Content starts
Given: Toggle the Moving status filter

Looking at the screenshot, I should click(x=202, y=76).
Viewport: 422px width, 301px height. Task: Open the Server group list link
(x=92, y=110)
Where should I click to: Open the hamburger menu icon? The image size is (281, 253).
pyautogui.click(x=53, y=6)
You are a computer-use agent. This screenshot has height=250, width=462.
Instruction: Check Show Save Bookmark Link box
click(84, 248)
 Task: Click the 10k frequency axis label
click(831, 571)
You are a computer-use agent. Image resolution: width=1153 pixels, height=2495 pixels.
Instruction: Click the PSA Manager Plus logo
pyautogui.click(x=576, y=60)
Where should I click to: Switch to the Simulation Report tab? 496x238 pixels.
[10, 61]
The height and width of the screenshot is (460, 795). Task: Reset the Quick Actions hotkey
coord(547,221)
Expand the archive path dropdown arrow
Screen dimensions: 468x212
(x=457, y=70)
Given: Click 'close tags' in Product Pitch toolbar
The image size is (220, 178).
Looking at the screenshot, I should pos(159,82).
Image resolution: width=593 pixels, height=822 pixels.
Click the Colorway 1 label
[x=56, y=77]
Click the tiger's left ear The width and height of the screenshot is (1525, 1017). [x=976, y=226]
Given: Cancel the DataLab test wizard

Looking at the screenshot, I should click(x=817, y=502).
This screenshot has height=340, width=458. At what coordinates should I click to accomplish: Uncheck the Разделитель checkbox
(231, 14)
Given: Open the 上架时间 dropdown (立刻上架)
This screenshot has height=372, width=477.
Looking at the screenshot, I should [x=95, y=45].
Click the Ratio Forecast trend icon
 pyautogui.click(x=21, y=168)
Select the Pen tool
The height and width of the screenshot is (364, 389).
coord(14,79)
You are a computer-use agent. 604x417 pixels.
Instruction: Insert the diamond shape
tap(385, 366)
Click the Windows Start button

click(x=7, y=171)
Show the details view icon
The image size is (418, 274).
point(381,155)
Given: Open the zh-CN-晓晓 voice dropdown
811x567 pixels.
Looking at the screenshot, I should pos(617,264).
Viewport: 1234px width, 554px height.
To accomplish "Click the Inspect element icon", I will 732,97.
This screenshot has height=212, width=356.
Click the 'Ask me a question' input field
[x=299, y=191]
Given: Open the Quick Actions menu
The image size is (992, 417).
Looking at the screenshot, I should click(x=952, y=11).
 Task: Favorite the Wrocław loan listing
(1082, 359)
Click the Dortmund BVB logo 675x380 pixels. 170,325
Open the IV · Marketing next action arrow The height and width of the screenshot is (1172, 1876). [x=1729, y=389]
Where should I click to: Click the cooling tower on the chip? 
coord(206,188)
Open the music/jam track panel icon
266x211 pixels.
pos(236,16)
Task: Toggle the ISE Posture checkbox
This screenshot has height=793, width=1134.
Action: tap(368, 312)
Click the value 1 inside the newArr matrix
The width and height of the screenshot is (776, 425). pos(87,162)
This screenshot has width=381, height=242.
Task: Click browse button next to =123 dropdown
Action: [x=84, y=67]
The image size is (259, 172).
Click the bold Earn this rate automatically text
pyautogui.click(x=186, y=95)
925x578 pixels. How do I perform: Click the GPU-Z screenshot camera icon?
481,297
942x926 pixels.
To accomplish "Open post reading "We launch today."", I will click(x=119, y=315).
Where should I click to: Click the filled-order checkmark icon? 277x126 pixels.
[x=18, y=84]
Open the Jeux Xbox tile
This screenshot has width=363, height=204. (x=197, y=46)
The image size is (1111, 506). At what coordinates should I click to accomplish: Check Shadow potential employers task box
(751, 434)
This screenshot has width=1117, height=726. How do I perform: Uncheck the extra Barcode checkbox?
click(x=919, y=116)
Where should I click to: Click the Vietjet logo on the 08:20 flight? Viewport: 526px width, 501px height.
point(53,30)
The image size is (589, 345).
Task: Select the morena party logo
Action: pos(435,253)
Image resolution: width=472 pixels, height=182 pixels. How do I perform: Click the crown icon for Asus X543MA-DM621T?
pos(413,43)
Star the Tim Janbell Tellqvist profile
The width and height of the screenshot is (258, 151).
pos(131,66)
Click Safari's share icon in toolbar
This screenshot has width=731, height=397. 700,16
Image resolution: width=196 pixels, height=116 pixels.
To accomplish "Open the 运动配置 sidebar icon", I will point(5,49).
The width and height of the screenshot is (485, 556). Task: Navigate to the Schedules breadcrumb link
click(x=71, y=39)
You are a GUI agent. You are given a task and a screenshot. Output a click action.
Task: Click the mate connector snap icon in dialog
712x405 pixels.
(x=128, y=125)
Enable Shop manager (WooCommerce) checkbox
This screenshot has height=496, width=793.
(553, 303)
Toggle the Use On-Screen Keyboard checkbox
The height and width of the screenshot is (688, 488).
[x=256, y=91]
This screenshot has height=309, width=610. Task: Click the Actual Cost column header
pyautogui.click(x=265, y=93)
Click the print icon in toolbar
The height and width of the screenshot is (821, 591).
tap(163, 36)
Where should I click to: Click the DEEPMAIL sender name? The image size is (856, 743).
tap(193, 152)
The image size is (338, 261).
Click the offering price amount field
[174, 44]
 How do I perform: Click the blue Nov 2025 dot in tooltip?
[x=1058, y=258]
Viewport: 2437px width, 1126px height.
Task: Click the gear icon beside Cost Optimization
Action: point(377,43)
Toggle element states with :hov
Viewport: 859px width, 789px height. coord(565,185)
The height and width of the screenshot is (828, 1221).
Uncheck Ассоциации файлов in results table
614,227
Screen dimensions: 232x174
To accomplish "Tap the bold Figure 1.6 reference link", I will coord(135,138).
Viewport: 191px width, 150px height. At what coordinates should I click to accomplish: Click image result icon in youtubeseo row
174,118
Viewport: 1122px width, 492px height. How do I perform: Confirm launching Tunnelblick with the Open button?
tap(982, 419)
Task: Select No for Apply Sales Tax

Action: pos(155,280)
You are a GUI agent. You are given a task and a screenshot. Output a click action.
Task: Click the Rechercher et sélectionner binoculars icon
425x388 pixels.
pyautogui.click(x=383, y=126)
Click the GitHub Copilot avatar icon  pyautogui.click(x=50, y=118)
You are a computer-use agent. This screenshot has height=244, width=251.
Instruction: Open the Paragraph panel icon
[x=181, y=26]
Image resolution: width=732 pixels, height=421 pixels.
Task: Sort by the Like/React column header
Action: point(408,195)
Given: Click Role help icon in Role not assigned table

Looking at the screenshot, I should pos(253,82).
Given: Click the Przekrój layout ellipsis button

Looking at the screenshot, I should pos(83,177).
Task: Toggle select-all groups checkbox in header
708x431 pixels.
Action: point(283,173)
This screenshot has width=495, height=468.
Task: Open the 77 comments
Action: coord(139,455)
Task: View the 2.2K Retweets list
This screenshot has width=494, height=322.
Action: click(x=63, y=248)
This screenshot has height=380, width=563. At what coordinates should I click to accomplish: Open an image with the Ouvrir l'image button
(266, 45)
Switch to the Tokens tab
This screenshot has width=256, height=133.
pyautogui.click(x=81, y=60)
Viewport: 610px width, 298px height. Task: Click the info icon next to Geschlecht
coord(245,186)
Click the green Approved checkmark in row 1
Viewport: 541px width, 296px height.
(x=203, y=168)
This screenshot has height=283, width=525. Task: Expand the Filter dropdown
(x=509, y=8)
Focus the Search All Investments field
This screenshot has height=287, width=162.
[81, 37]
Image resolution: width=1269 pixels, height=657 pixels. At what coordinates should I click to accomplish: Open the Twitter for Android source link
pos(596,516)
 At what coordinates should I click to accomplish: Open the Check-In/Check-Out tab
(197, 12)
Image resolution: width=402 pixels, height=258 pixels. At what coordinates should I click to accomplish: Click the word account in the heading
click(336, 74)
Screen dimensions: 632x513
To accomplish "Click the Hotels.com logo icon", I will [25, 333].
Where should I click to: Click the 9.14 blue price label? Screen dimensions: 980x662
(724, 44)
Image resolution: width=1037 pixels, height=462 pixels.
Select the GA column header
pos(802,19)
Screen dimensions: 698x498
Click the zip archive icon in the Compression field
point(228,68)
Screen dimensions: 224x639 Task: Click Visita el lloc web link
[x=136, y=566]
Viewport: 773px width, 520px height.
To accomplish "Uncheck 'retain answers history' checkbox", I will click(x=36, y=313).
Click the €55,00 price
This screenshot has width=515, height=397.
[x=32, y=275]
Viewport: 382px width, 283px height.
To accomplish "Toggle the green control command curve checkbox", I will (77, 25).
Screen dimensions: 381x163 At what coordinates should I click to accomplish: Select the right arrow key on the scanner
Content ends
Could you write out, unchanged, the line with "Screen dimensions: 224x639" and every line after it in the data above?

Screen dimensions: 224x639 Task: Click Visita el lloc web link
[x=136, y=566]
Viewport: 773px width, 520px height.
To accomplish "Uncheck 'retain answers history' checkbox", I will click(x=36, y=313).
Click the €55,00 price
This screenshot has width=515, height=397.
[x=32, y=275]
Viewport: 382px width, 283px height.
To accomplish "Toggle the green control command curve checkbox", I will (77, 25).
Screen dimensions: 381x163 At what coordinates should I click to accomplish: Select the right arrow key on the scanner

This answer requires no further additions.